On the process of the brain for detecting similarities, with a proposal for its structure and its timing

Qingfei Chen, Xiuling Liang, Peng Li, Chun Ye, Fuhong Li, Yi Lei, Hong Li, 2015, The processing of perceptual similarity with different features or spatial relations as revealed by P2/P300 amplitude, International Journal of Psychophysiology, Volume 95, Issue 3, March 2015, Pages 379-387, ISSN 0167-8760, DOI: 10.1016/j.ijpsycho.2015.01.009.

Visual features such as “color” and spatial relations such as “above” or “beside” have complex effects on similarity and difference judgments. We examined the relative impact of features and spatial relations on similarity and difference judgments via ERPs in an S1–S2 paradigm. Subjects were required to compare a remembered geometric shape (S1) with a second one (S2), and made a “high” or “low” judgment of either similarity or difference in separate blocks of trials. We found three main differences that suggest that the processing of features and spatial relations engages distinct neural processes. The first difference is a P2 effect in fronto-central regions which is sensitive to the presence of a feature difference. The second difference is a P300 in centro-parietal regions that is larger for difference judgments than for similarity judgments. Finally, the P300 effect elicited by feature differences was larger relative to spatial relation differences. These results supported the view that similarity judgments involve structural alignment rather than simple feature and relation matches, and furthermore, indicate the similarity judgment could be divided into three phases: feature or relation comparison (P2), structural alignment (P3 at 300–400 ms), and categorization (P3 at 450–550 ms).

On the not-so-domain-generic nature of statistical learning in the human brain

Ram Frost, Blair C. Armstrong, Noam Siegelman, Morten H. Christiansen, 2015, Domain generality versus modality specificity: the paradox of statistical learning, Trends in Cognitive Sciences, Volume 19, Issue 3, March 2015, Pages 117-125, DOI: 10.1016/j.tics.2014.12.010.
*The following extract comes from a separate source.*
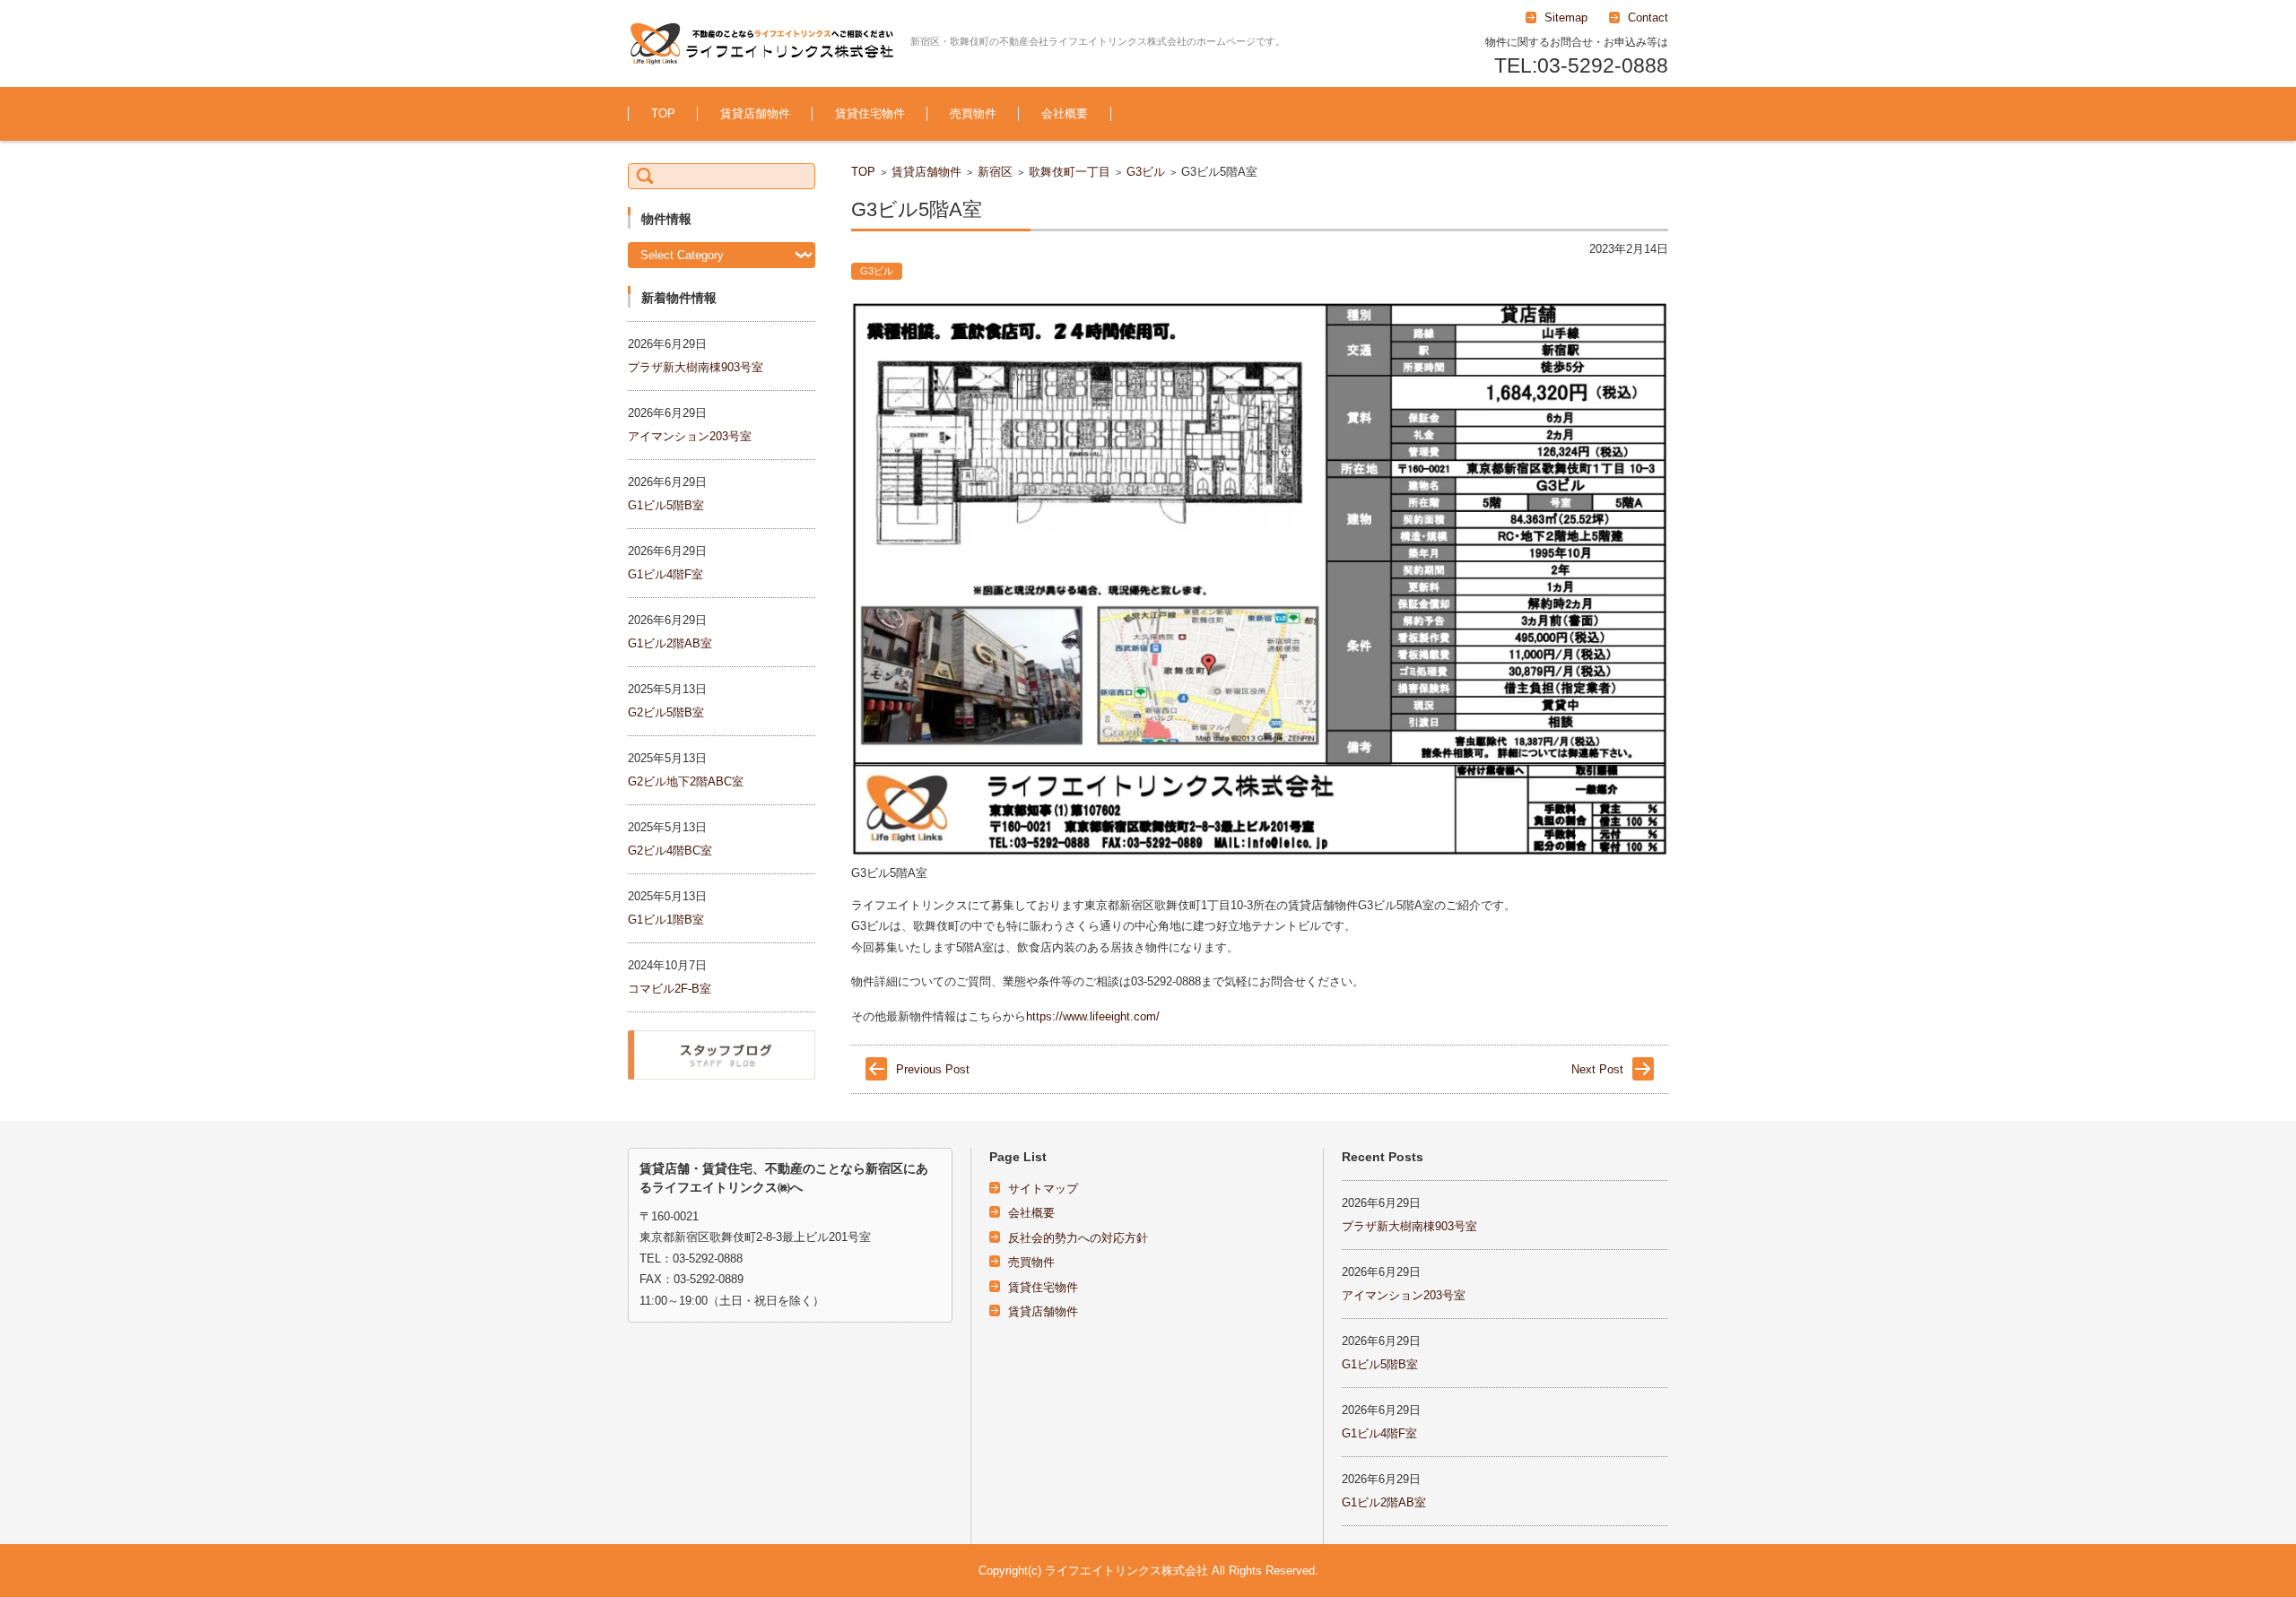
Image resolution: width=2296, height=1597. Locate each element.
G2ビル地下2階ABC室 (686, 781)
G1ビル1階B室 (666, 919)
Statistical learning (SL) is typically considered to be a domain-general mechanism by which cognitive systems discover the underlying distributional properties of the input. However, recent studies examining whether there are commonalities in the learning of distributional information across different domains or modalities consistently reveal modality and stimulus specificity. Therefore, important questions are how and why a hypothesized domain-general learning mechanism systematically produces such effects. Here, we offer a theoretical framework according to which SL is not a unitary mechanism, but a set of domain-general computational principles that operate in different modalities and, therefore, are subject to the specific constraints characteristic of their respective brain regions. This framework offers testable predictions and we discuss its computational and neurobiological plausibility.